Decapitan estatuas, cuando no las derriban, como destruyen la honra de personas ilustres de la política o las artes; y queman libros o retiran películas de sus paneles; acaba de hacerlo HBO con “Lo que el viento se llevó”.
«Lo que el viento se llevó es un producto de su tiempo y pone en escena prejuicios étnicos y raciales que, desafortunadamente, han sido habituales en la sociedad americana. Esa mirada racista estaba mal entonces y están mal ahora y sentimos que era irresponsable mantener este film disponible sin una explicación y una denuncia de su contenido que es contrario a los valores de Warner Media«. Brillante excusa.
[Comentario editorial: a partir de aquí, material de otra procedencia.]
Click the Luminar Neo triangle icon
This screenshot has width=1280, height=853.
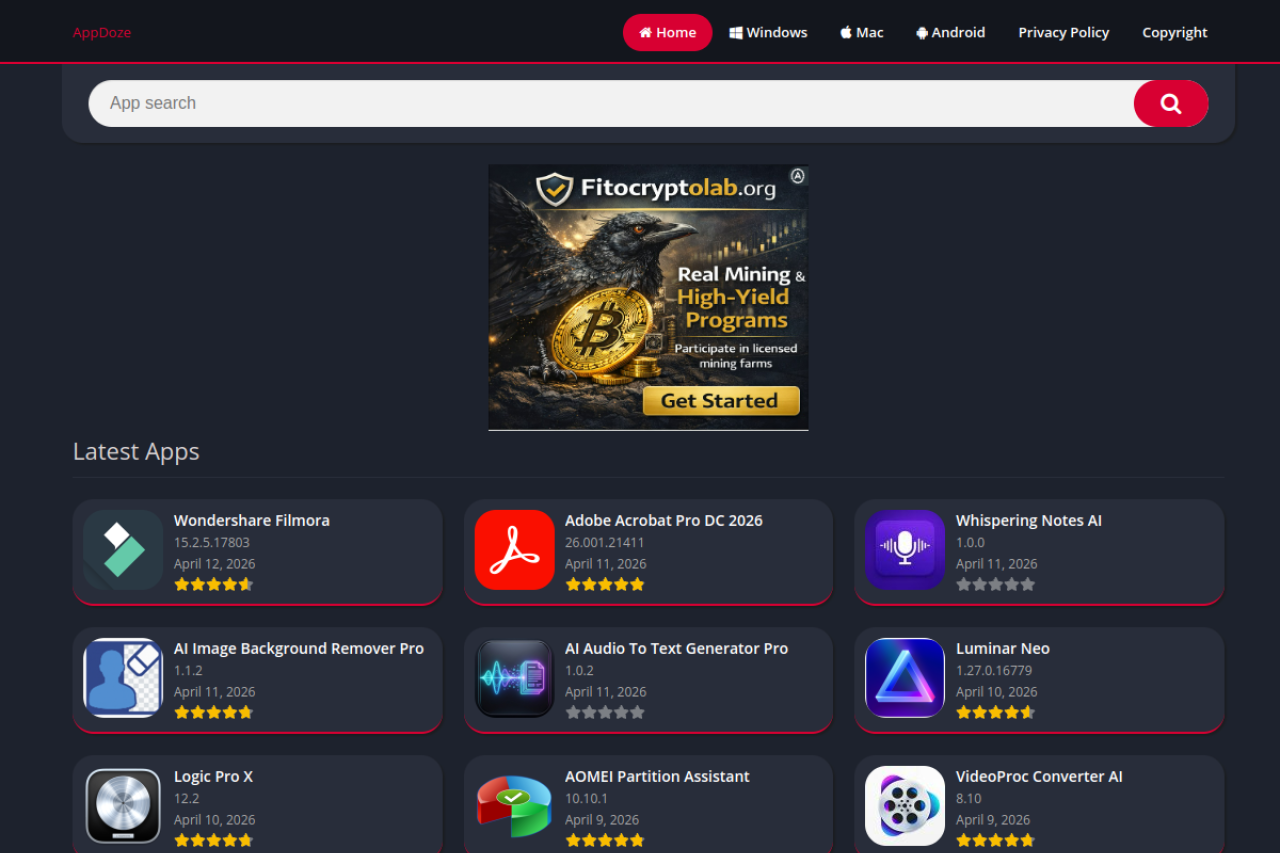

La melonada es antológica. Lo de menos es que en 1939, cuando se filmó, hubiera otros estándares sociales, y que la historia narrada se remontara al siglo anterior. Lo sustancial es que se trata de una ficción, de una obra artística, y la estética tiene caminos propios que no son precisamente los de la ética.
¿Terminaremos quemando Las señoritas de Avignon porque Picasso pinto cinco putas de un burdel de la barcelonesa calle de Avinyó? O puestos a hacer justicia ¿prohibiendo las óperas del Wagner antisemita, retirando de los anaqueles “Mi lucha” y “El capital” o expurgando de la Biblia el libro de los Salmos?
Cuán deteriorada ha de estar la conciencia de la sociedad para que un artículo de un tal Ridley criticando la historia de la película de los ocho Oscar, que es la de la novela de los treinta millones de ejemplares vendidos en treinta idiomas, para que el canal que la suministra la retirara de su oferta.
En una de éstas puede quitar también de su catálogo la versión que tiene de Fahrenheit 451, la novela en que Bradbury cuenta la odisea del bombero que se subleva ante el encargo gubernamental de quemar libros.
Historias que el viento no termina de llevarse.
Como tampoco se lleva al populismo irredento que da coces contra el aguijón de la realidad, porfiando en retrotraernos a los años treinta del pasado siglo. Lejos de todo compromiso ético y de estética precaria, envilece la convivencia de quienes sólo pretenden vivir su libertad.